Donc, ils ont sorti un premier article me mettant en cause - j'ai pas réagi, c'était trop mauvais - puis cette fois-ci l'arme ultime: un Docteur En Droit Canonique De l'Université Pontificale Grégorienne®. (Et frère de l'institut, évidemment).

C'est ici

Donc moi, que voulez-vous, du haut de ma petite licence de Lettres modernes, je tremble. Je me dis que je vais me prendre une déculottée (intellectuelle) terrible à coups de canons, de jurisprudences rotales, voire, soyons fous, de citations du Magistère. Donc je lis.

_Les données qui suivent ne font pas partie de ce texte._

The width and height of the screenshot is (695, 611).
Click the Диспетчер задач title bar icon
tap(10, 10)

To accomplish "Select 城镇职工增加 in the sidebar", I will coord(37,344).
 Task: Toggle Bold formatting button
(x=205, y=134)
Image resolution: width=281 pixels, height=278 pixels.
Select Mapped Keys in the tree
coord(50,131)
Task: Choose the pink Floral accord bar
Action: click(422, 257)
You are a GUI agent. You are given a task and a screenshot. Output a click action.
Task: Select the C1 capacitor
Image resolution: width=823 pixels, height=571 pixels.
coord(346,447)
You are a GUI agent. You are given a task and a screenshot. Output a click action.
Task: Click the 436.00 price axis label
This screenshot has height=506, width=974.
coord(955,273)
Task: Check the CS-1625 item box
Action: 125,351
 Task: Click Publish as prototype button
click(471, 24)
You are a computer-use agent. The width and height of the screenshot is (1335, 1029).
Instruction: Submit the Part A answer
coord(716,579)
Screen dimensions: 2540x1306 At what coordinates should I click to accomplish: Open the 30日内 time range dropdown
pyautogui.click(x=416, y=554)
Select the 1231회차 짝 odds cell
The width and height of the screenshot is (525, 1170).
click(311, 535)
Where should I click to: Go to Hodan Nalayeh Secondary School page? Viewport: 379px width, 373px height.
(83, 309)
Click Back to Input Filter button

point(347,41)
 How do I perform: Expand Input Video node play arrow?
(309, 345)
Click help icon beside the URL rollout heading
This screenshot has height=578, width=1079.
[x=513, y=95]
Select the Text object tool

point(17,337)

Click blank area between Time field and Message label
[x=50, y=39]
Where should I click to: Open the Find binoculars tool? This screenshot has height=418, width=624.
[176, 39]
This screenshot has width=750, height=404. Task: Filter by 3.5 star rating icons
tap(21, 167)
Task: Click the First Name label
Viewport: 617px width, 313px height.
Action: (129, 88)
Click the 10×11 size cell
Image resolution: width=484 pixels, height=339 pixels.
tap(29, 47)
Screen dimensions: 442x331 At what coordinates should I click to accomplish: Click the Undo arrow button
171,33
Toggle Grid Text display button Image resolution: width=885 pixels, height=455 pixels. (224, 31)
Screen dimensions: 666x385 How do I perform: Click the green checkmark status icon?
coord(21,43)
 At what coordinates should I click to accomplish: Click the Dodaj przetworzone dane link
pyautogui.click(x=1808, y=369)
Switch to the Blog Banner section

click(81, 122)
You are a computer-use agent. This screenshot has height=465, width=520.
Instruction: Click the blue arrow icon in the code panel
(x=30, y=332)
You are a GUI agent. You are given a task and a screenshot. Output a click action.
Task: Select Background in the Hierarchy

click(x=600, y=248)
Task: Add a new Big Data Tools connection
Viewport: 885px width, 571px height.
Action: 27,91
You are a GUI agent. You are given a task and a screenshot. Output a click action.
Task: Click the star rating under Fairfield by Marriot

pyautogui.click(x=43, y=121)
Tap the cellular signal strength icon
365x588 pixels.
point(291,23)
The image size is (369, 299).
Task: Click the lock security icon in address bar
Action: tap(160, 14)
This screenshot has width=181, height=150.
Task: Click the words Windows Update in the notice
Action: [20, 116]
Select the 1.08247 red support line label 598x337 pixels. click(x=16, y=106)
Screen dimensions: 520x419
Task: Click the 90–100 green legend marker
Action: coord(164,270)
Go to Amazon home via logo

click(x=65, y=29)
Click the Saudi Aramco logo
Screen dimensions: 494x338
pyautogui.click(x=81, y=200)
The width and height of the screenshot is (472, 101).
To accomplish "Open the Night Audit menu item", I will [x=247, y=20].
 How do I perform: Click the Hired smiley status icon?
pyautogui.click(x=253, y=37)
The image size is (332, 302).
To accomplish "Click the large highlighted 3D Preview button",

Et au final je tombe sur un papier non de canoniste, mais de petit garçon pleurnicheur, qui agence ainsi son argumentaire:

  1. Natalia Trouiller est méchante et malhonnête, elle fait dire à la visite apostolique de 2020 des choses qui n'y sont pas, parce que la visite apostolique de 2020 était sévère mais on peut l'interpréter comme globalement positive.
  2. La visite apostolique était méchante et malhonnête.
  3. Tout ça n'arriverait pas si vous lisiez nos Constitutions qui sont vraiment super, croyez-moi sur parole vu qu'on se garde bien de les publier.

Alors bon, moi je veux bien qu'on appelle un docteur en droit canonique, mais s'il n'est pas fichu de faire une seule remarque sur le droit canonique, c'est peut-être bien qu'une telle analyse ne serait pas tout à fait en faveur de la FMND.

Comme je suis bonne fille, je vais faire ce que Frère Martin me demande et ne fait pas lui-même du haut de ses années d'études à la Grégorienne : je vais m'en tenir à une stricte analyse canonique d'un document qu'il ne fournit pas. Ça a été un peu compliqué mais comme je tenais vraiment à lui faire plaisir, je me suis procuré ces fameuses Constitutions de 2015, comme ça tout le monde y a accès, plus de secrets entre nous ❤️ Vous les trouverez ici.

Il y aurait beaucoup à dire. En fait, en prenant comme modèle la Sainte Famille, on prétend imiter un modèle fantasmé où le Père et la Mère doivent tout savoir de leurs « enfants » pour en faire des saints.

Problème : on ne sait quasi rien de l'enfance de Jésus à Nazareth.

L'institut doit « rendre présente en quelque sorte la forme de vie que le Christ a choisie » (VC 29) et plus spécialement telle qu'il l'a vécue au foyer de Nazareth avec Marie et Joseph. Il a pour première mission de former, développer et fortifier des consacrés qui puissent répandre le feu du divin amour. Il a un souci particulier d'aider les familles dans leur tâche éducative.

Constitutions de la FMND, p. 2

C'est assez pratique, on peut en faire un gamin ultra-obéissant, qui ne cachait rien à ses parents, etc. Or les Évangiles ne disent qu'une chose de son enfance : à 12 ans, il leur fausse compagnie pour vivre tranquille sa relation à Dieu.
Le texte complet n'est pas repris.